Now, we are going to create the function for the Footer section called renderFooter(). This function will return the template for the Footer section which will contain a button with a linear gradient style. For now, we are just going to place a simple text inside as a template. For that, we need to use the code from the following code snippet:

renderFooter(){
    return(
        <Block style={styles.footer}>
            <Text>Footer section</Text>
        </Block>
    )
}

Now, we need to call both of these functions into the render() function of our Explore.js file as shown in the code snippet below:

render(){
        return (
            <Block>
                <Block flex={false} row center space="between" style={styles.header}>
                    <Text h1 bold>Explore</Text>
                    {this.renderSearch()}
                </Block>

                <ScrollView showsVerticalScrollIndicator={false} style={styles.explore}>
                    {this.renderExplore()}
                </ScrollView>

                {this.renderFooter()}
            </Block>
        );
    }

Here, we have called the renderExplore() function inside the ScrollView component. And just below the ScrollView component, we have called the renderFooter() function. The required styles are provided in the code snippet below:

explore: {
  marginHorizontal: theme.sizes.padding * 1.25,
},
footer: {
  position: 'absolute',
  bottom: 0,
  right: 0,
  left: 0,
  overflow: 'visible',
  alignItems: 'center',
  justifyContent: 'center',
  height: height * 0.1,
  width,
  paddingBottom: theme.sizes.base * 4,
}  

Hence, we will get the following result in the emulator screen:

As we can see, we have separated out the Explore section and the Footer section of the Explore screen. Here, the Footer section will overall lap the Explore section after will implement these sections completely in upcoming tutorials. For now, we are going to end this tutorial part here.
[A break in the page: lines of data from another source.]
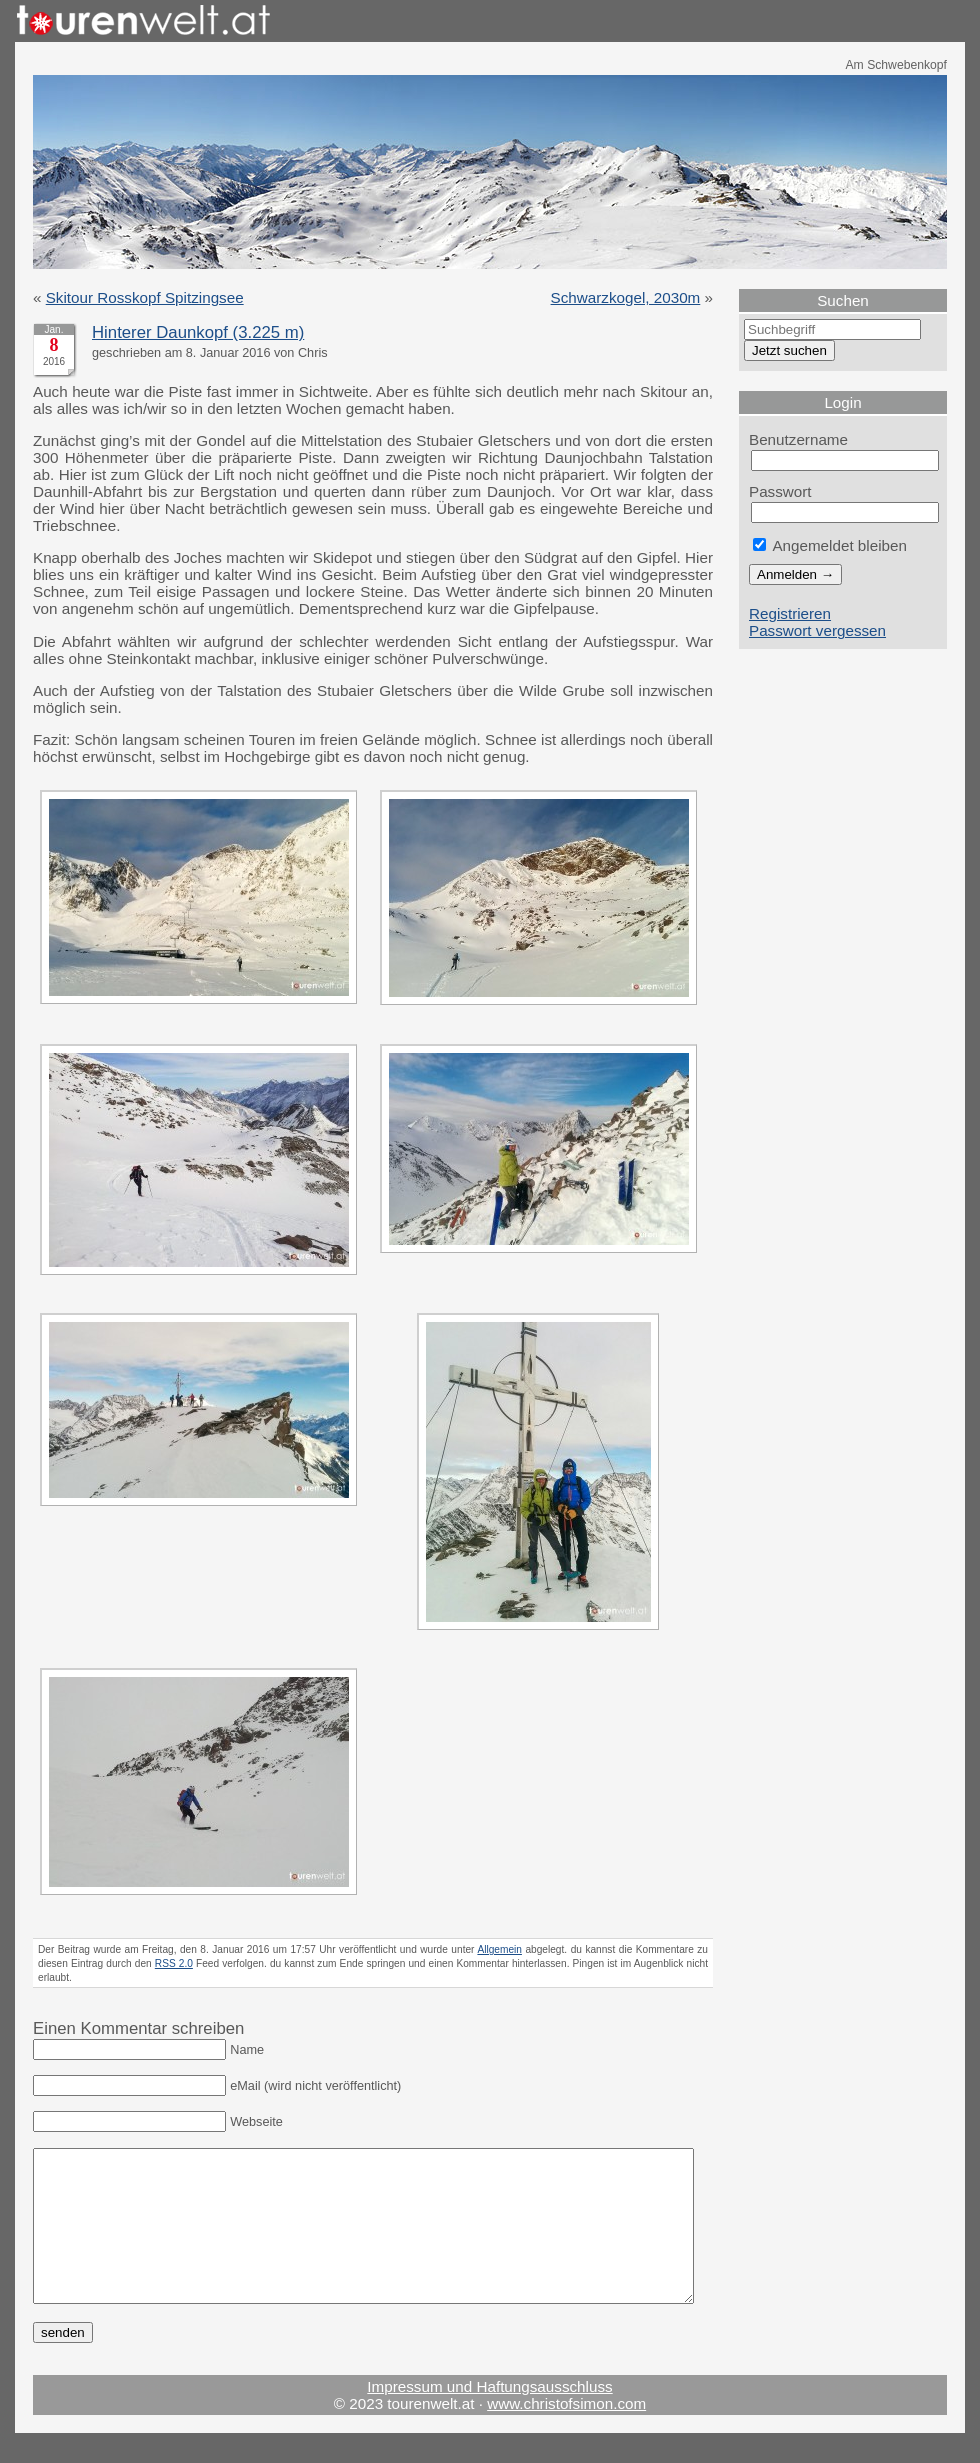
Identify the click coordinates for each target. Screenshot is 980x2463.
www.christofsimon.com (566, 2433)
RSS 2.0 (174, 1963)
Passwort (780, 491)
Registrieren (790, 613)
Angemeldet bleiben (830, 545)
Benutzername (798, 439)
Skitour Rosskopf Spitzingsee (145, 297)
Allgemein (499, 1949)
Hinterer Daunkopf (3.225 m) (198, 332)
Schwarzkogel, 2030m (626, 297)
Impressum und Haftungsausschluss (489, 2416)
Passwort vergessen (817, 630)
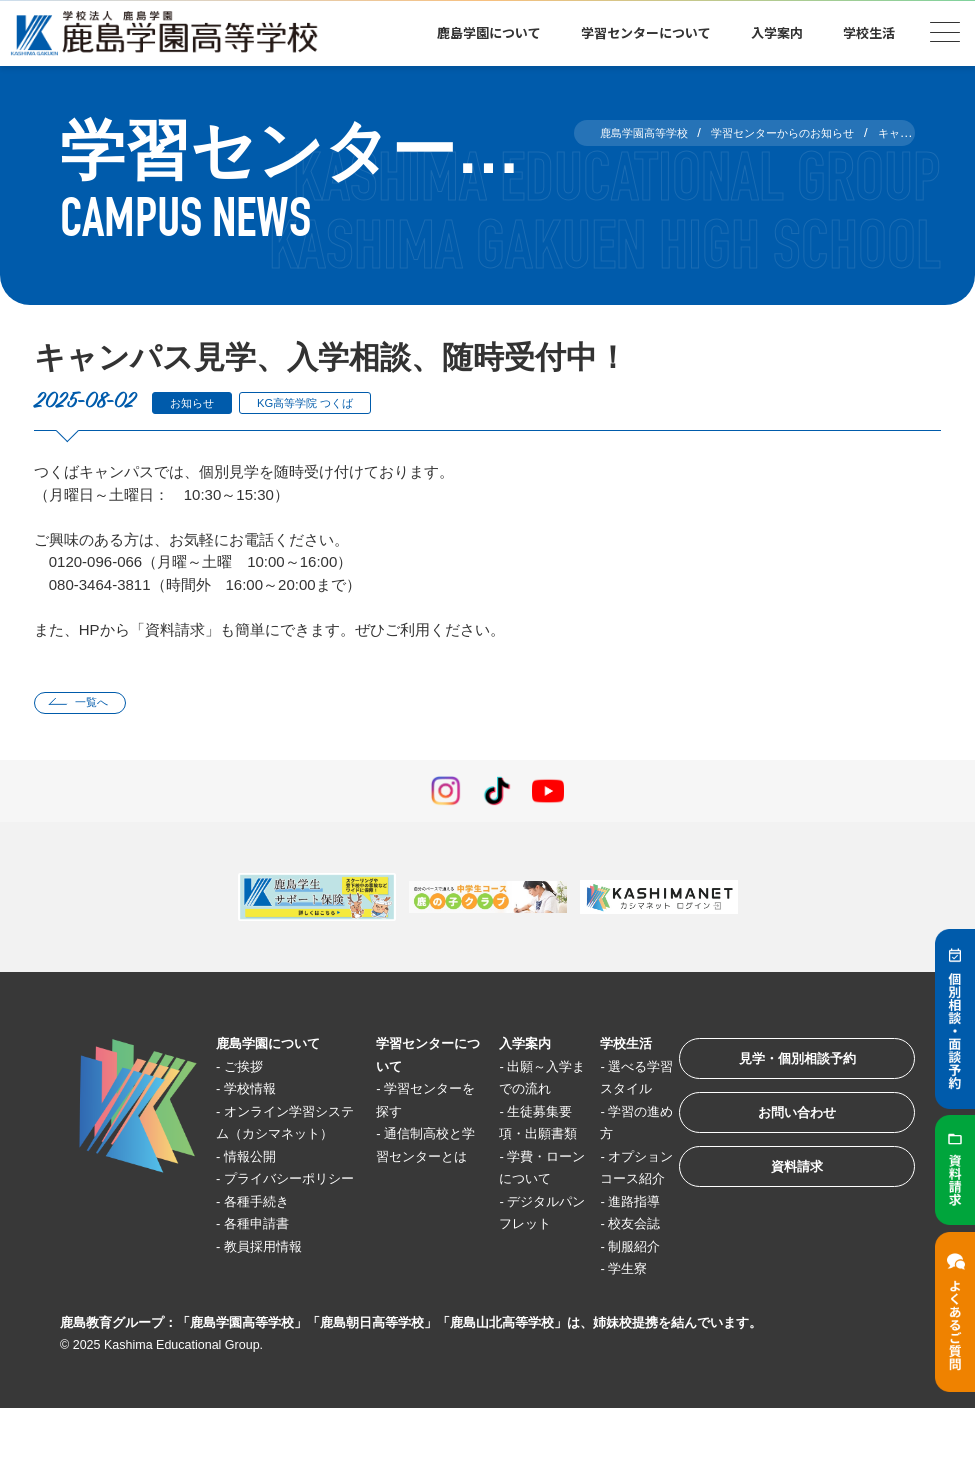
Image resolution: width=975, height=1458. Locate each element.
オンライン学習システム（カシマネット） (284, 1138)
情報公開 (259, 1183)
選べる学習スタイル (606, 1093)
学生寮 (603, 1318)
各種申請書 (266, 1273)
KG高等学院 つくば (329, 402)
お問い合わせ (779, 1130)
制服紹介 (611, 1295)
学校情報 (259, 1093)
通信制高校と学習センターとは (411, 1161)
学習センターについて (646, 32)
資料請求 (779, 1192)
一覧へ (100, 704)
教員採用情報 (274, 1295)
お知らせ (199, 402)
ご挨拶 (251, 1070)
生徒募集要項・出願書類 (516, 1161)
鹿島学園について (489, 32)
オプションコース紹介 (606, 1206)
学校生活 (869, 32)
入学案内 (777, 32)
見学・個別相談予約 (779, 1068)
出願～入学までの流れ (516, 1093)
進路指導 (611, 1250)
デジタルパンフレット (516, 1296)
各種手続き (266, 1250)
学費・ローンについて (516, 1228)
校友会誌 (611, 1273)
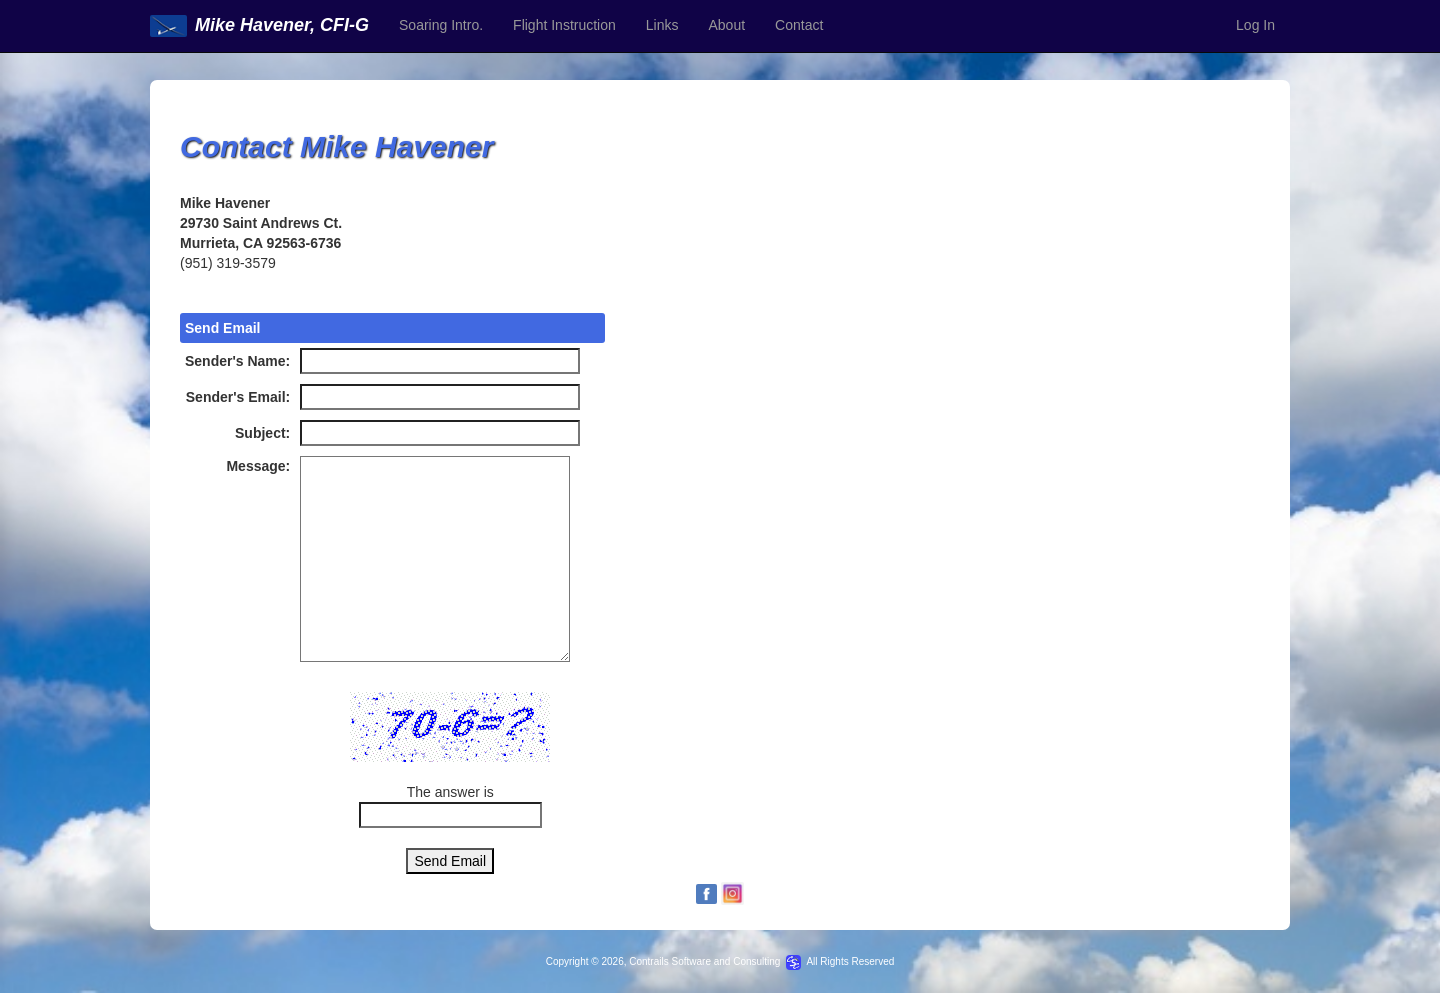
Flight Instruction (564, 25)
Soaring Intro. (441, 25)
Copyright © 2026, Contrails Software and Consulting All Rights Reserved (720, 961)
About (726, 25)
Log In (1255, 25)
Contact (799, 25)
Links (662, 25)
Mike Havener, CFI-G (259, 25)
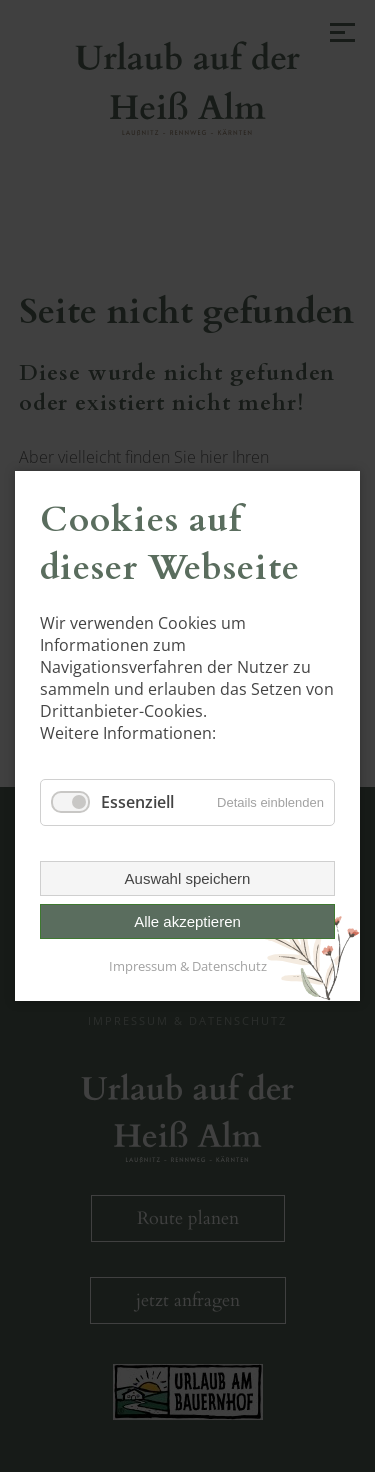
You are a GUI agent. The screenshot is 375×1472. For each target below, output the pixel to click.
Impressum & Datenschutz (188, 966)
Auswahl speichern (188, 878)
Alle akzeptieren (187, 921)
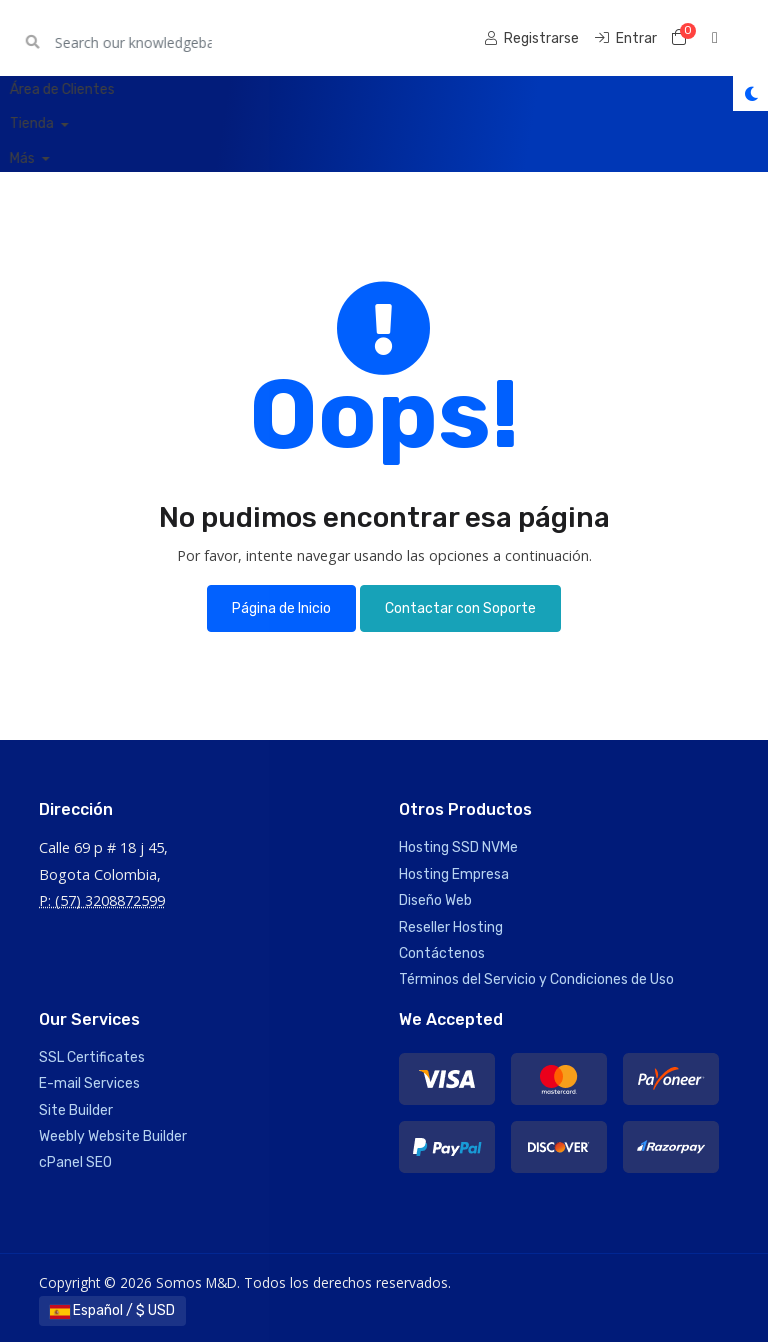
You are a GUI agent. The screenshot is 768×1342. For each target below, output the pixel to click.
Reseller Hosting (451, 927)
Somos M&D (97, 37)
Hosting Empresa (454, 874)
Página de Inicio (281, 608)
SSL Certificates (92, 1057)
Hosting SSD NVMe (458, 847)
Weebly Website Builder (113, 1136)
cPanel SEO (75, 1162)
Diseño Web (435, 900)
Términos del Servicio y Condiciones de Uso (536, 979)
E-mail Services (89, 1083)
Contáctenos (442, 953)
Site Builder (76, 1110)
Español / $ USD (112, 1310)
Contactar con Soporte (460, 608)
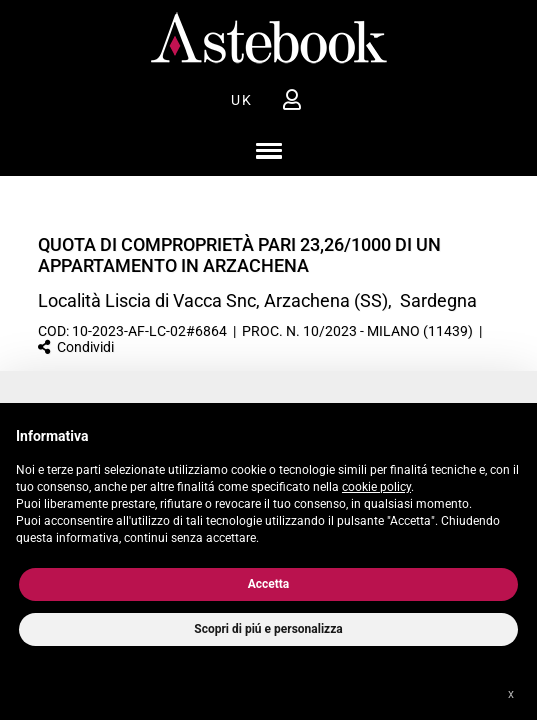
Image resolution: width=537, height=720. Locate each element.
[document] (268, 483)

Finally, we have successfully implemented the overall UI of the header section in the Explore screen of React Native Plant UI App.

 

Conclusion

This tutorial is the fourteenth part of the React Native Plant App UI tutorial series. In this part, we continued from where we left off in the thirteenth part of this tutorial series. In this part of the tutorial, we implemented the header section of the Explore screen. Doing so, we learned how to implement the search input as well as configure style to it. We also learned how to add a search icon to it. Lastly, we also sectioned out the remaining UI portions of the Explore screen in terms of functions. The remaining portions are the Explore section and the Footer section.

In the next part of this tutorial series, we are going to complete the implementation of the remaining UI sections that we separated out in this tutorial part.